Moya não presenciou o incidente, por isso, levou um tremendo susto quando, dois dias depois, ouviu batidas na porta: eram Gabo e a esposa, Mercedes. "Naquela época, eu não o chamava de Gabo, nem de Gabito - para mim, era Gabriel García Márquez", disse Moya ao Estadão, em uma entrevista por vídeo desde o México, onde vive. Com isso, o fotógrafo delimitava a amizade de proporções reservadas que os unia. Mesmo assim, o escritor colombiano o procurou em dois momentos importantes de sua carreira.

A segunda vez era naquela manhã - "Eles vieram para as fotografias. Ele me disse: 'Quero que você tire algumas fotos do meu olho roxo'. Eles confiavam em mim". Moya conta que Gabo usava uma jaqueta e Mercedes, de preto e um grande par de óculos escuros. "Perguntei: 'O que aconteceu?'. Ele fez uma piada, como 'Eu estava lutando boxe e perdi'. Quem explicou foi Mercedes."
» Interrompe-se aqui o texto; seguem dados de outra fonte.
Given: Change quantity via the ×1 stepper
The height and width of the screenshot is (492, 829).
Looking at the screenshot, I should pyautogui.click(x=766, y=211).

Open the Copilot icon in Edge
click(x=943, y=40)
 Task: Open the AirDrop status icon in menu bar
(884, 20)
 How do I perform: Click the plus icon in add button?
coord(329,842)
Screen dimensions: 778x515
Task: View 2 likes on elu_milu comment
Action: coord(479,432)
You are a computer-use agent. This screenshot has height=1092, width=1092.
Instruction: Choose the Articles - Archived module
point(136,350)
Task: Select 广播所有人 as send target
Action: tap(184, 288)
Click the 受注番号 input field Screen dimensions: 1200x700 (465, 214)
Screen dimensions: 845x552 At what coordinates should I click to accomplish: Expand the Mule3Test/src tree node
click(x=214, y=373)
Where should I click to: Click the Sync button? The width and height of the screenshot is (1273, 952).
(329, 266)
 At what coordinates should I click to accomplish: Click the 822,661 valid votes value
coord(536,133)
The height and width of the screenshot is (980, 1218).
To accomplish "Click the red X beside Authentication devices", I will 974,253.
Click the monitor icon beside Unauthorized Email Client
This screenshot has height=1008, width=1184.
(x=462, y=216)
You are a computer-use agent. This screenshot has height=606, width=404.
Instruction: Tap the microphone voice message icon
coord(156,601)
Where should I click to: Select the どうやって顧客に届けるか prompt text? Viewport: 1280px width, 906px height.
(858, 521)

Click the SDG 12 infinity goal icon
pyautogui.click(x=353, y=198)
Moya ri ao se lembrar do comentário da mulher de Gabo: "Mario é um idiota ciumento". Continua rindo ao comentar que o soco foi de direita, justamente no momento em que Llosa surpreendeu os amigos ao manifestar pensamentos direitistas. O fato é que Gabo queria mostrar que, apesar do olho roxo, estava bem - uma ideia, aliás, de Mercedes. "Gabriel não gostava de ser fotografado e, naquele dia, estava também deprimido." Foram várias chapas assim até que Moya disse algo e Gabo sorriu. "Disparei e consegui duas imagens. Divulgo uma delas, justamente uma das minhas fotos mais vendidas."

A outra vez em que eles se encontraram foi para fazer a foto que acompanharia a primeira edição de Cem Anos de Solidão. "Fizemos belas fotos, mas a editora preferiu que o livro só tivesse ilustrações. Uma pena."